Transcribe every line of the listing below, starting at the line containing "Given: Click the 'Key attributes' heading" and continuing down through the line containing "Action: click(440, 111)", with both of those lines included.

----

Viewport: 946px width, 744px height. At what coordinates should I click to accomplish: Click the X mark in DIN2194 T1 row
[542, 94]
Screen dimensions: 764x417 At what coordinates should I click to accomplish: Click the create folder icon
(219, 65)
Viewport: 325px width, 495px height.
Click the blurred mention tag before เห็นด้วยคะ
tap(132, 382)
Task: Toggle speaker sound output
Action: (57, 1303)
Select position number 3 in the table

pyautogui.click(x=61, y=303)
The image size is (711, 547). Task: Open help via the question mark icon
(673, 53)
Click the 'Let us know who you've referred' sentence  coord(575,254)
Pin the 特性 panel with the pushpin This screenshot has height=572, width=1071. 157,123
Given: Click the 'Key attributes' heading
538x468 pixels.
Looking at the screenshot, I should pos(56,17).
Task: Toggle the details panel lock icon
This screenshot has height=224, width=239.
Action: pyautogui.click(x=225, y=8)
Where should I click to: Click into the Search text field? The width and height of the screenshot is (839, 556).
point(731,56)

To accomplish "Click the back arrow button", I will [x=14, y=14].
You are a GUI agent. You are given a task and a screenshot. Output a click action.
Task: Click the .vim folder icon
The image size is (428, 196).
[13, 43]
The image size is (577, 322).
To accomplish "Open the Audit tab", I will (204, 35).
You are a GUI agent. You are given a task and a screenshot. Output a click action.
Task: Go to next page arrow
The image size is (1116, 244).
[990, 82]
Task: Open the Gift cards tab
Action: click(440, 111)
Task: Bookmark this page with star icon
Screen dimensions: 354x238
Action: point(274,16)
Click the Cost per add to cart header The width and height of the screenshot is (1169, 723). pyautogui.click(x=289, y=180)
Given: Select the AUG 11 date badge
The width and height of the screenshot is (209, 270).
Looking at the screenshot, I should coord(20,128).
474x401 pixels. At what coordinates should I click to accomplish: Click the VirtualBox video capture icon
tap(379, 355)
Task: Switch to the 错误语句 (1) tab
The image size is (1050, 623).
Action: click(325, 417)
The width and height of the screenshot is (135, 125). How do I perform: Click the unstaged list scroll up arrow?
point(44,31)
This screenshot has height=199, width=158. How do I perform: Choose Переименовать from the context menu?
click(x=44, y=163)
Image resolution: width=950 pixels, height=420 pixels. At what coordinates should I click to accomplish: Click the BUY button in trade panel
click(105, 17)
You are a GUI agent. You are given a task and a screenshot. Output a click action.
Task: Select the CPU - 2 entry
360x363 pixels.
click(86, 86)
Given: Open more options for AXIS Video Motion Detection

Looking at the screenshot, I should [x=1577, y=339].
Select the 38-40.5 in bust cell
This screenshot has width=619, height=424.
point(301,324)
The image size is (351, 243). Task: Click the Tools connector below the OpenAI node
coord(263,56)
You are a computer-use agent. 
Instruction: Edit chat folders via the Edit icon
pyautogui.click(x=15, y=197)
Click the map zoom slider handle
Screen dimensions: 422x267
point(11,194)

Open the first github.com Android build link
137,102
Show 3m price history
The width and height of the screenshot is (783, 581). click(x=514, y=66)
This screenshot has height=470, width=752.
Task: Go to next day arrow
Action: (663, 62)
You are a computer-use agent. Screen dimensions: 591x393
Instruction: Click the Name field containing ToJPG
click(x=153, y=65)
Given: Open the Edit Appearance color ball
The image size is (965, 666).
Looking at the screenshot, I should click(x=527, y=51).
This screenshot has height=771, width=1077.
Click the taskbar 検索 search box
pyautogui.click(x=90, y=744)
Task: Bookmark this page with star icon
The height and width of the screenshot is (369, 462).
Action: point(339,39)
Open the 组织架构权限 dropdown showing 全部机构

----

### Response
Given: Click the 'Key attributes' heading
538x468 pixels.
Looking at the screenshot, I should pos(56,17).
Task: Toggle the details panel lock icon
This screenshot has height=224, width=239.
Action: pyautogui.click(x=225, y=8)
Where should I click to: Click into the Search text field? The width and height of the screenshot is (839, 556).
point(731,56)

To accomplish "Click the back arrow button", I will [x=14, y=14].
You are a GUI agent. You are given a task and a screenshot. Output a click action.
Task: Click the .vim folder icon
The image size is (428, 196).
[13, 43]
The image size is (577, 322).
To accomplish "Open the Audit tab", I will (204, 35).
You are a GUI agent. You are given a task and a screenshot. Output a click action.
Task: Go to next page arrow
The image size is (1116, 244).
[990, 82]
Task: Open the Gift cards tab
Action: click(440, 111)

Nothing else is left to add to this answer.